• _Task brief_
Please copy the records from the line with "Screen dimensions: 1024x617" up to and including the line with "tap(385, 494)", swapping "echoes" for "replies" and keeping all else the same. Omit the pictures.

• _Exercise data_
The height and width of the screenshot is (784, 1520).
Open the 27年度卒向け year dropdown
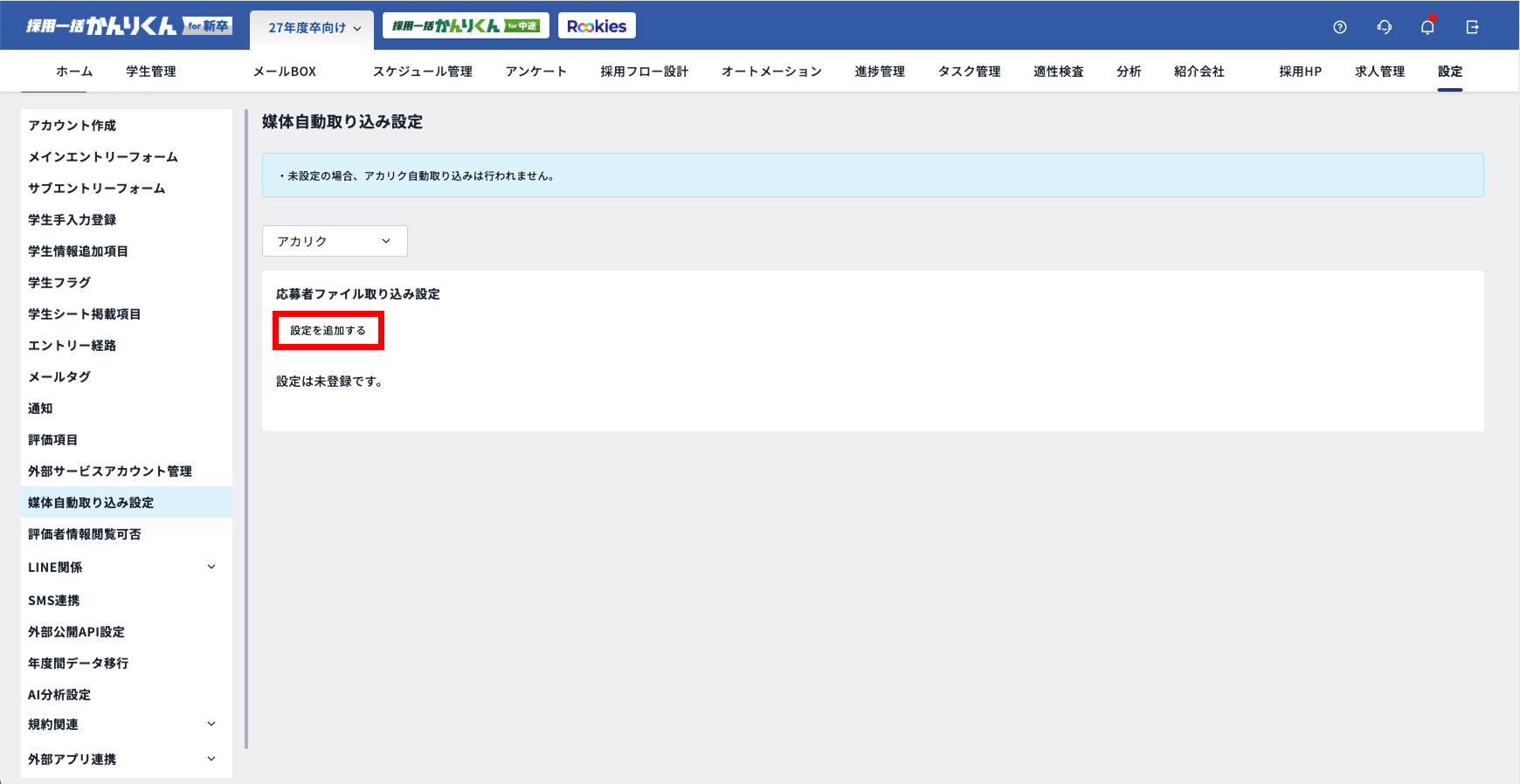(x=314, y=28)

...

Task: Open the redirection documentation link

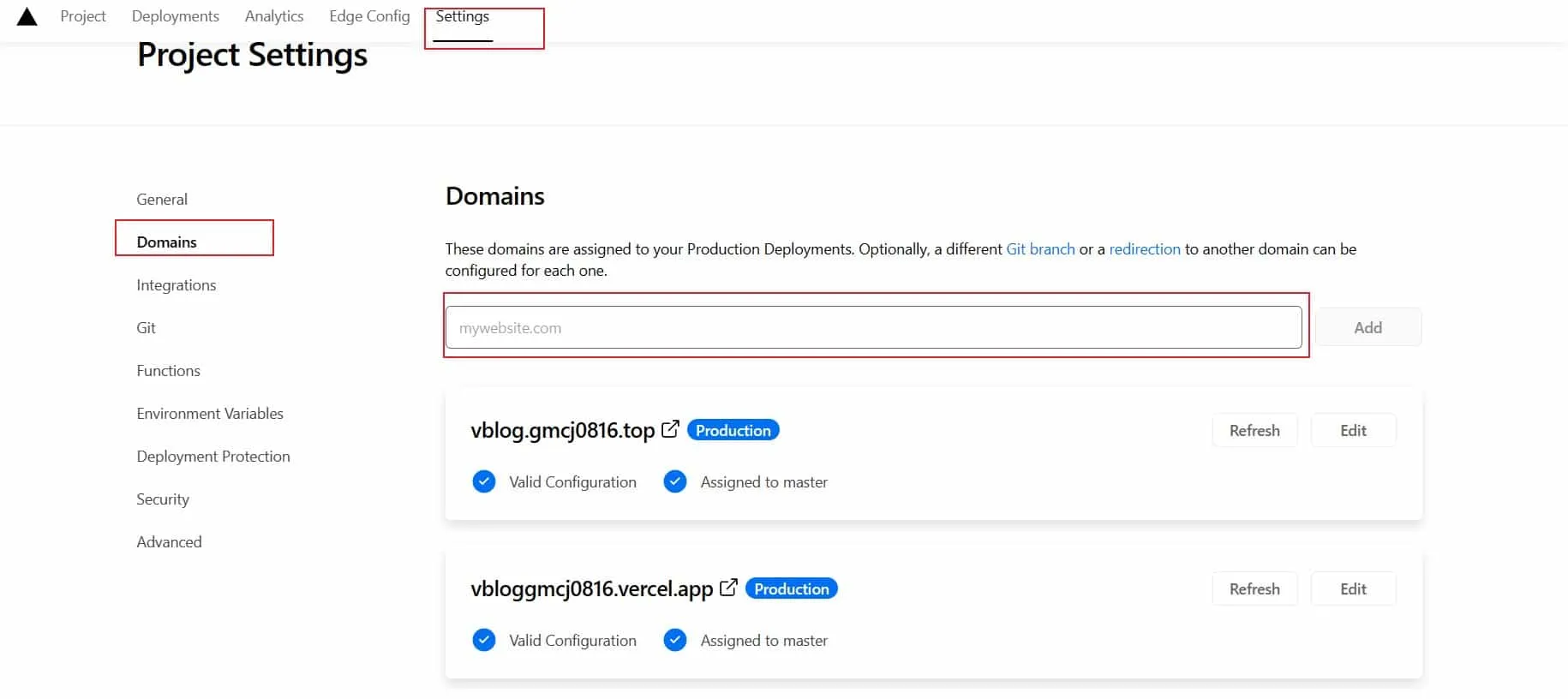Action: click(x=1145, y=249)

...

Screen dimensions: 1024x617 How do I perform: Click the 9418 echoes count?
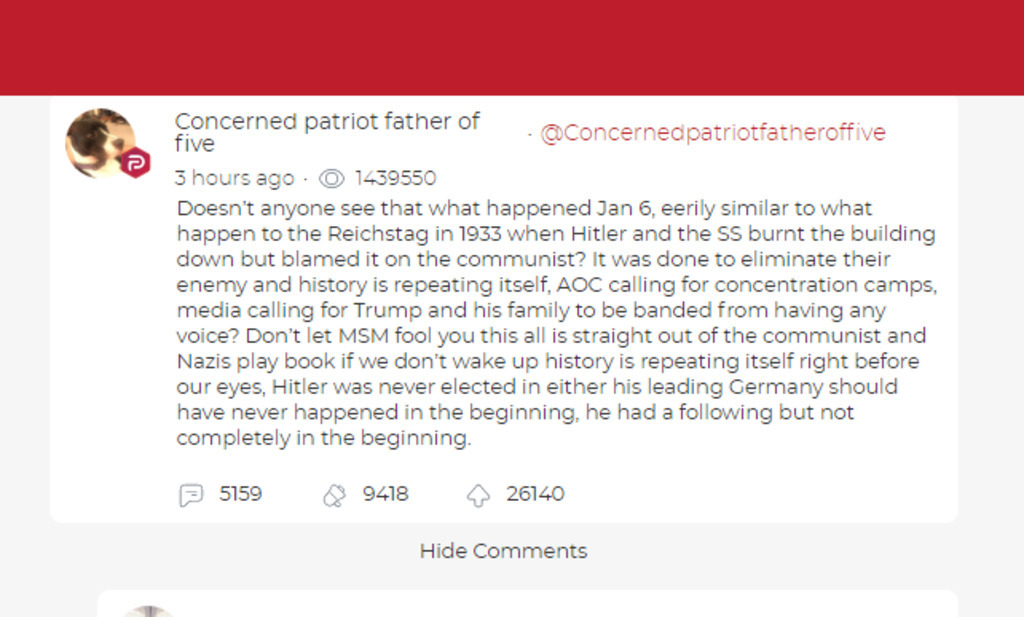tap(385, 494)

• _Finished exercise_
Screen dimensions: 1024x617 How do I perform: Click the 9418 replies count?
tap(385, 494)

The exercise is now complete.